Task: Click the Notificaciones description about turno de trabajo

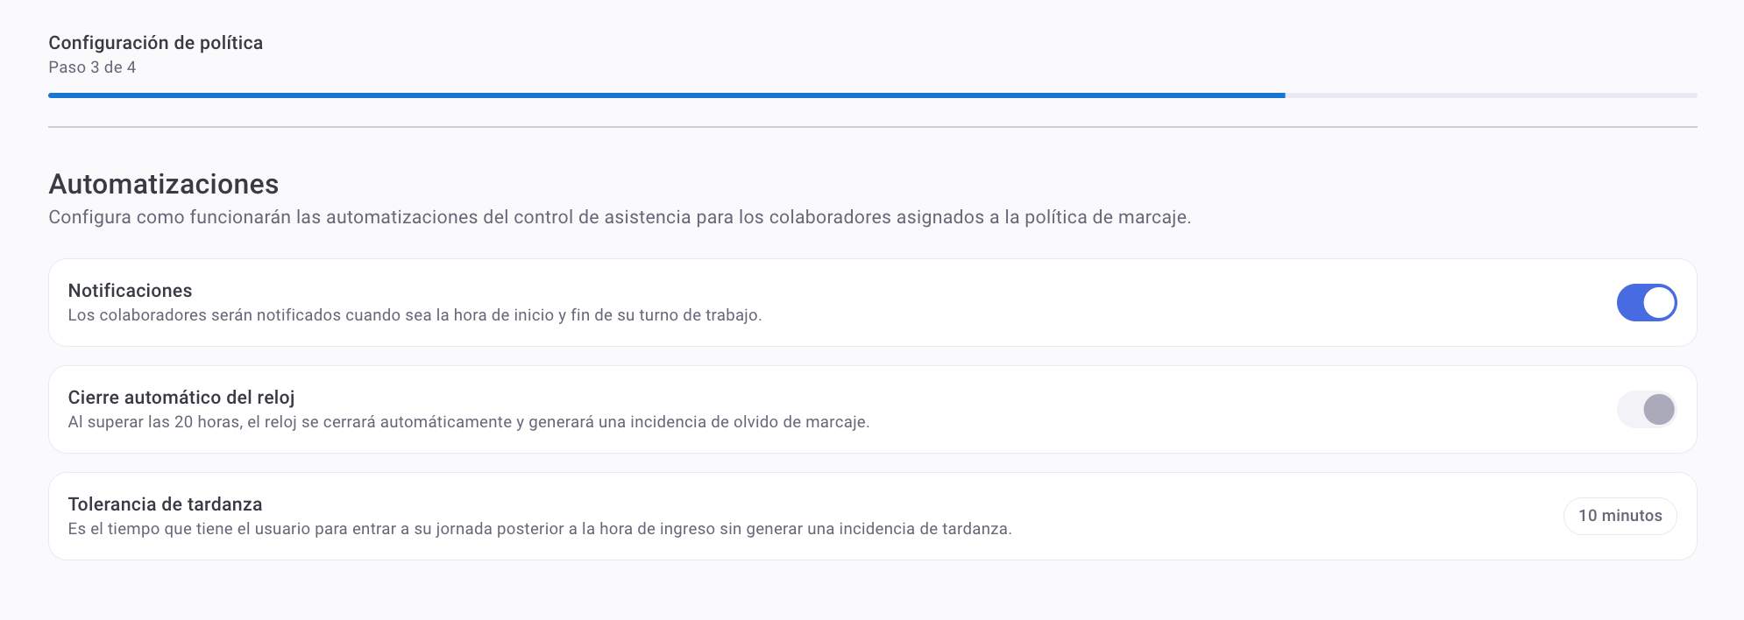Action: pos(415,315)
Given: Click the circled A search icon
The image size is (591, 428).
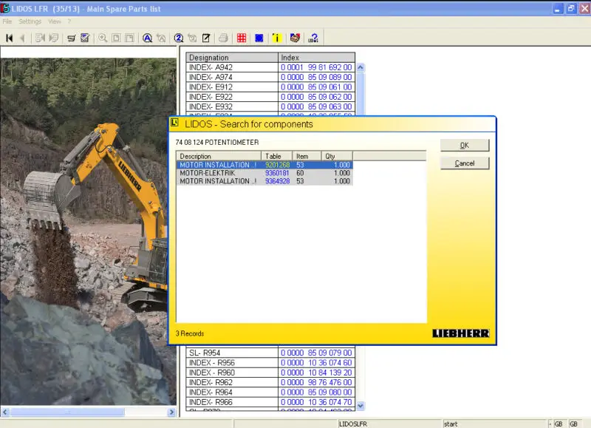Looking at the screenshot, I should click(x=148, y=38).
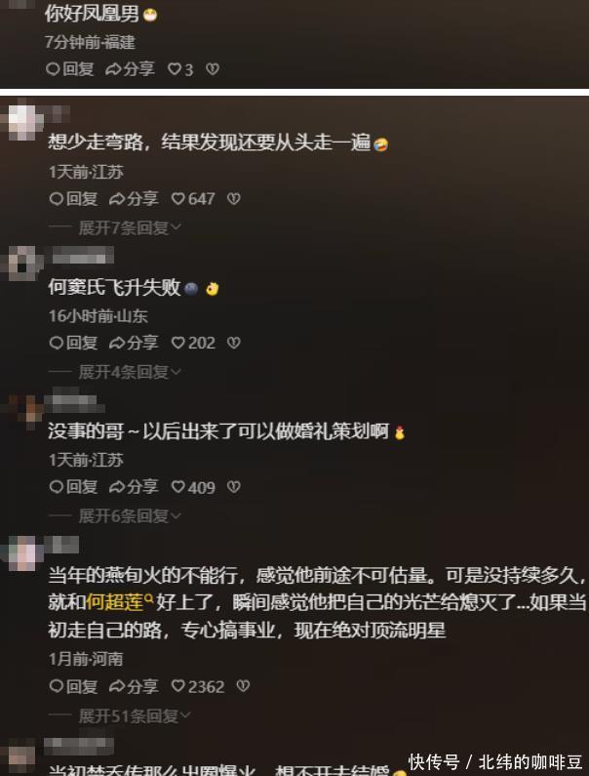The width and height of the screenshot is (589, 776).
Task: Reply to the wedding planner comment
Action: [73, 487]
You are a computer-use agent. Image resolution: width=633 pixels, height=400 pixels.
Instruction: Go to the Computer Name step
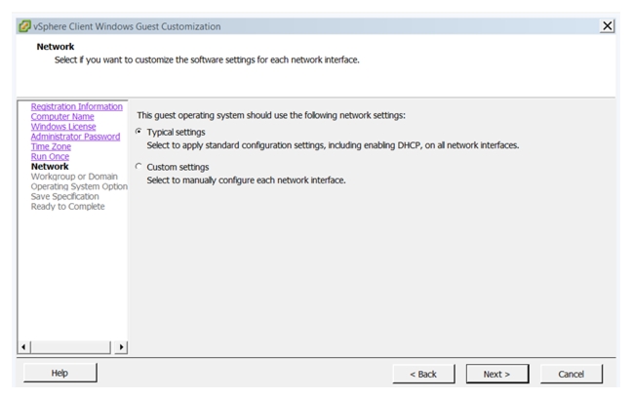62,117
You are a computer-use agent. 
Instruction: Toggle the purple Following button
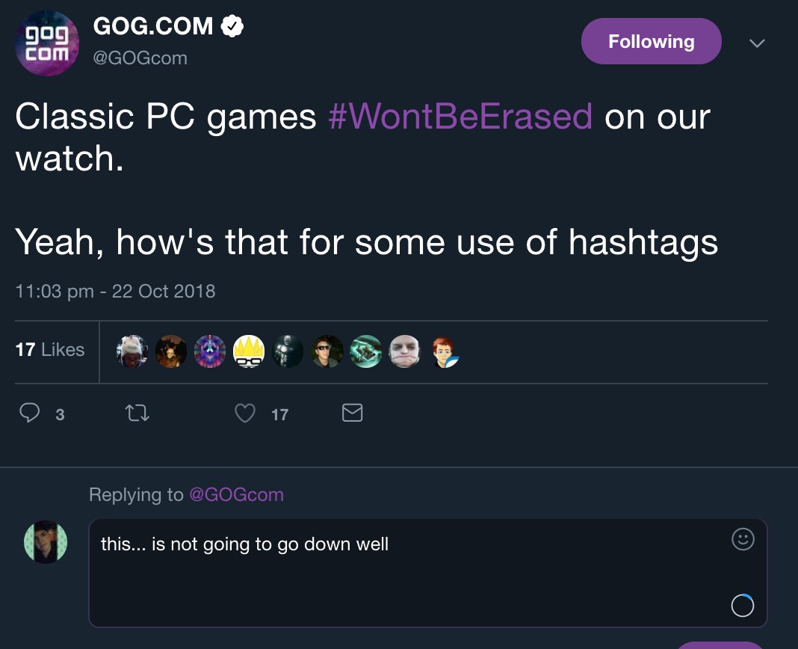pos(651,42)
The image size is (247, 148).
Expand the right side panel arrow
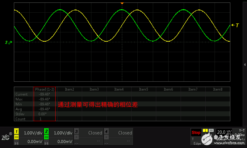pos(245,64)
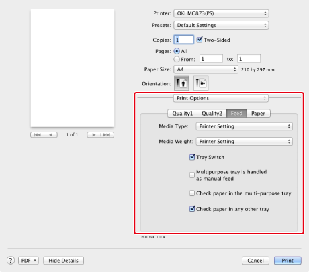The height and width of the screenshot is (272, 309).
Task: Go to next preview page
Action: [94, 135]
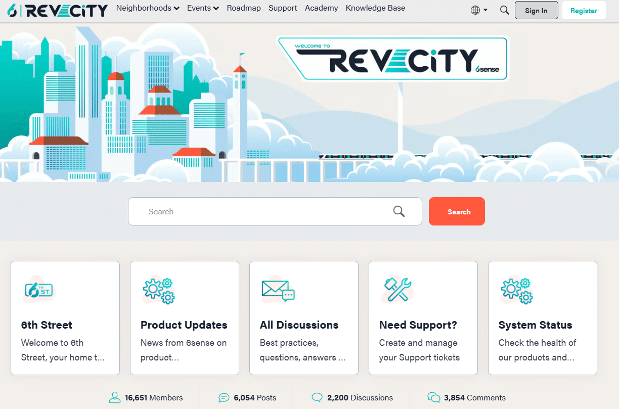Open the header search magnifier icon

coord(504,10)
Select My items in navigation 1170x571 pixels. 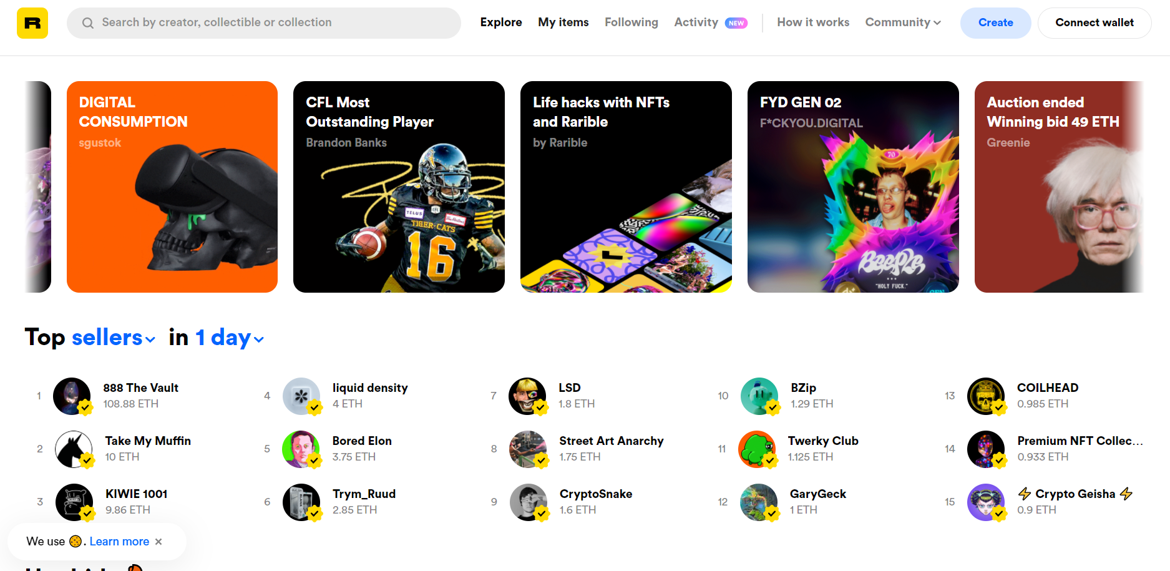pos(563,22)
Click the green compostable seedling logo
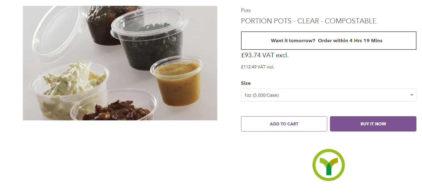422x196 pixels. [x=328, y=165]
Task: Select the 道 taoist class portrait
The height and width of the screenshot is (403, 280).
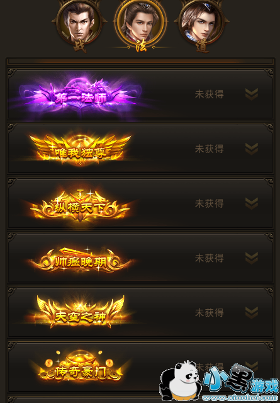Action: point(202,24)
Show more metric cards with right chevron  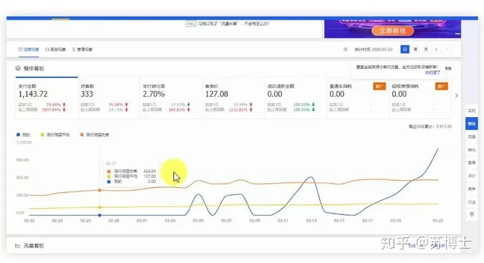pyautogui.click(x=457, y=95)
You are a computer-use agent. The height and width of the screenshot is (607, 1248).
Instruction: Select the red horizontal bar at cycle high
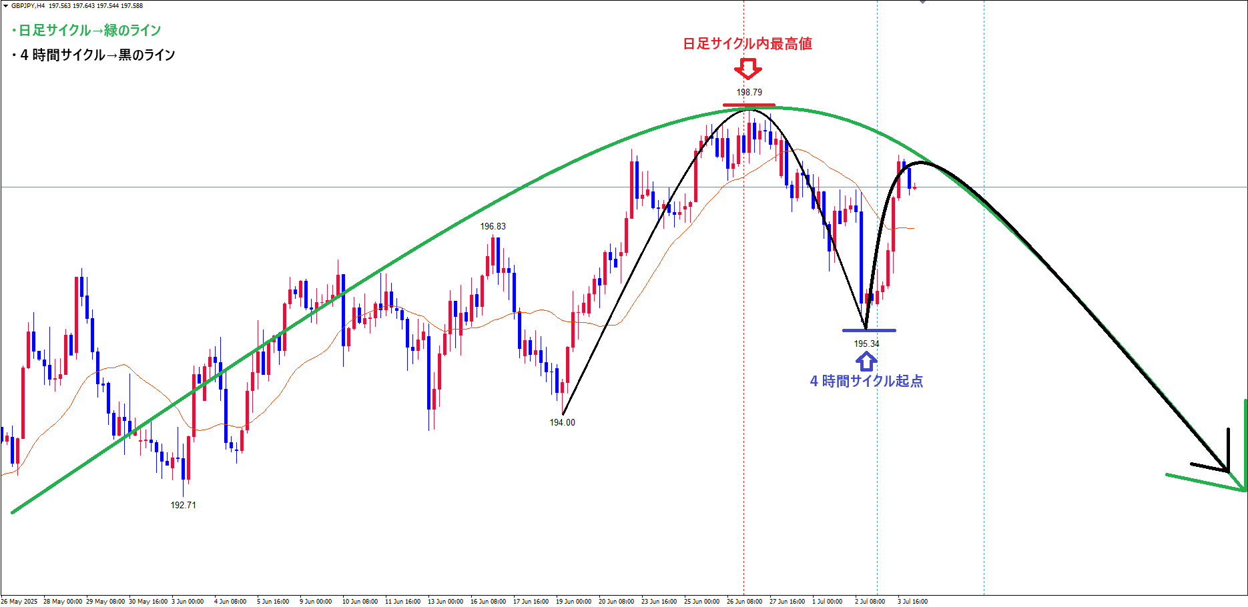[x=749, y=105]
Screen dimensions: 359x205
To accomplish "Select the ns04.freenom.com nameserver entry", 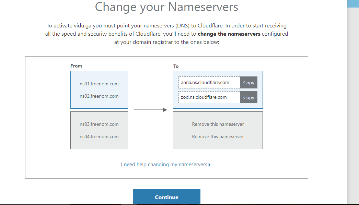I will point(99,136).
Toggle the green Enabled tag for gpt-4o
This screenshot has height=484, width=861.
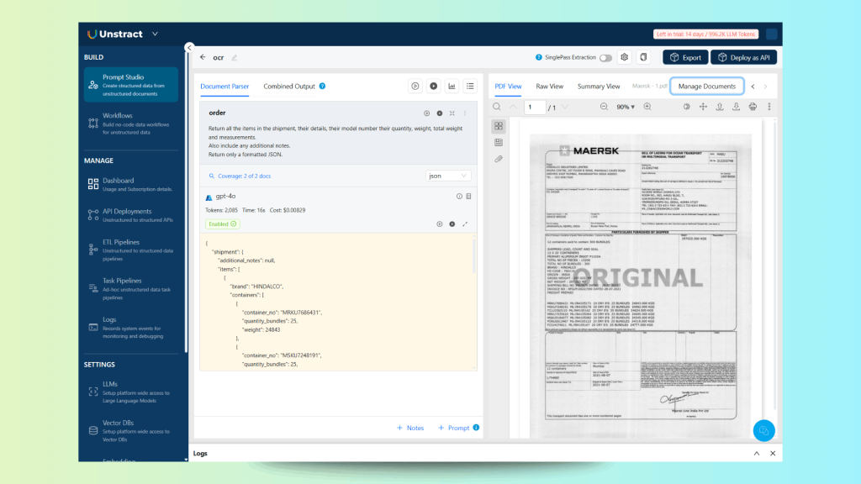pyautogui.click(x=222, y=224)
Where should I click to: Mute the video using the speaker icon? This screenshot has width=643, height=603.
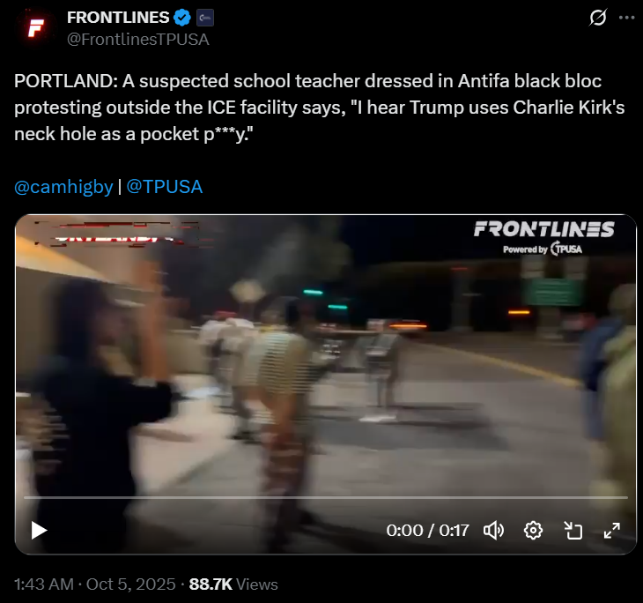(x=494, y=531)
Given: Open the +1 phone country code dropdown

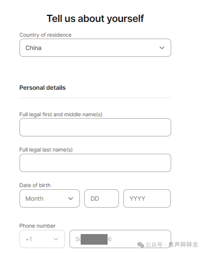Looking at the screenshot, I should [42, 239].
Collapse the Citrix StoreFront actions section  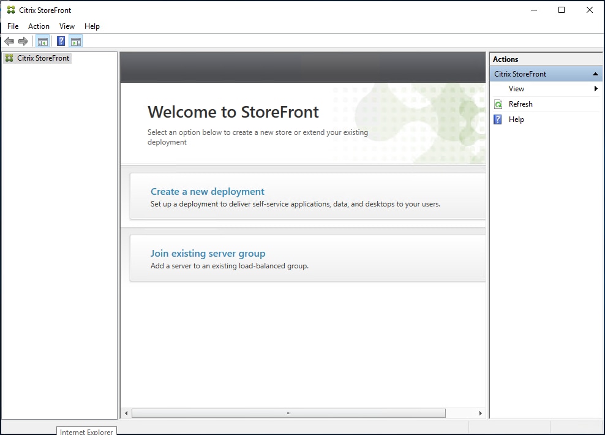tap(595, 74)
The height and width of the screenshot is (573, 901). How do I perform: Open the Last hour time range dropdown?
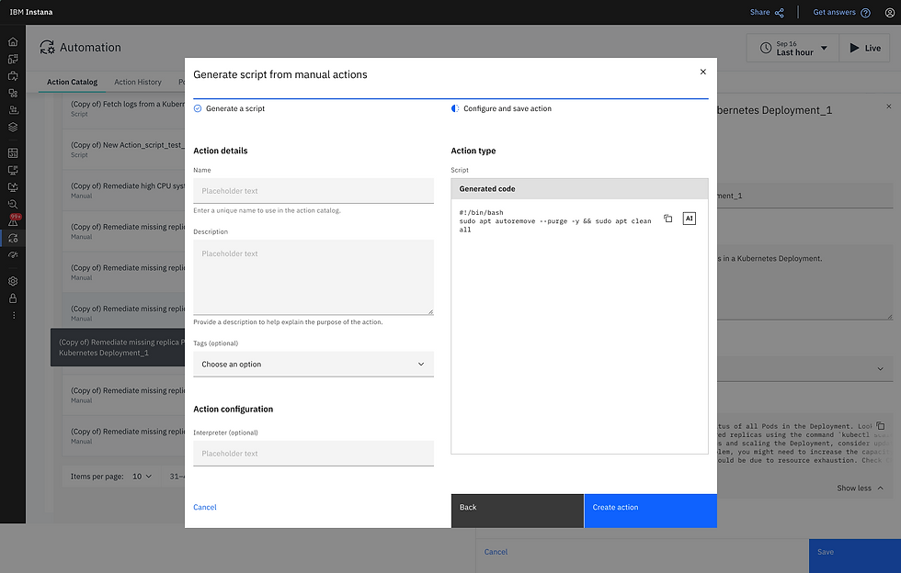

- _Work instruction_
All lines above that hold the string "agent" should be copied.

- _Output for this task_
You are a computer-use agent. Image resolution: width=633 pixels, height=400 pixels.
You are a computer-use agent. 
You are a computer-use agent. The height and width of the screenshot is (607, 1248).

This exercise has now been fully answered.